STATED TASK: Copy out the listing from the line containing "Viewport: 909px width, 586px height." through the line containing "Action: (308, 459)", character for character.

DATASET RECORDS:

________________

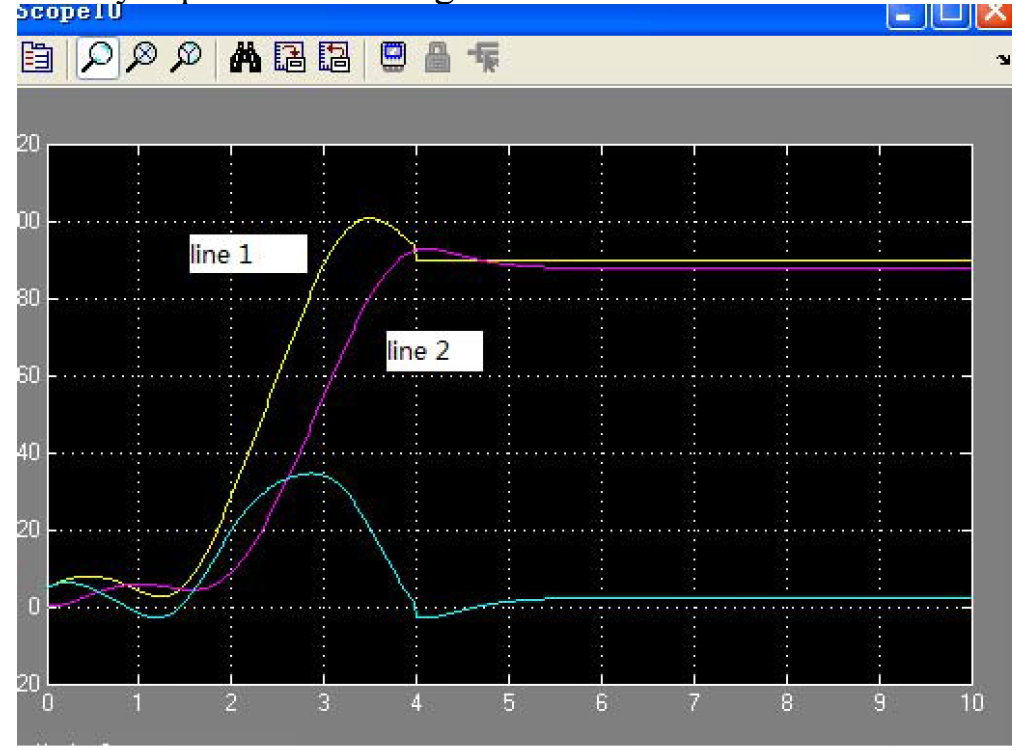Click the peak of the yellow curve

________________

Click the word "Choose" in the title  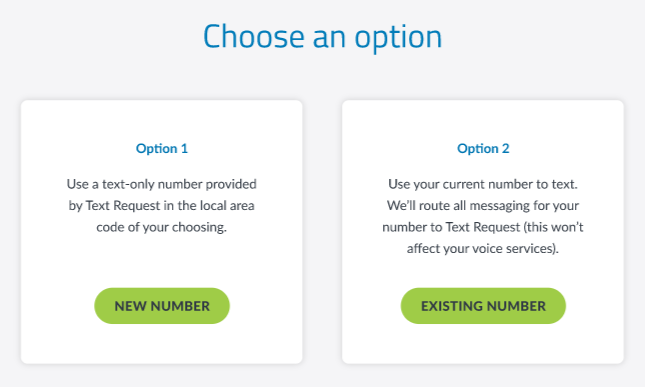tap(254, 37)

________________

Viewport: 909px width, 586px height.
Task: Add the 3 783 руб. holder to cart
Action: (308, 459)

________________

WORKED SOLUTION:
Viewport: 909px width, 586px height.
Task: Add the 3 783 руб. holder to cart
Action: (308, 459)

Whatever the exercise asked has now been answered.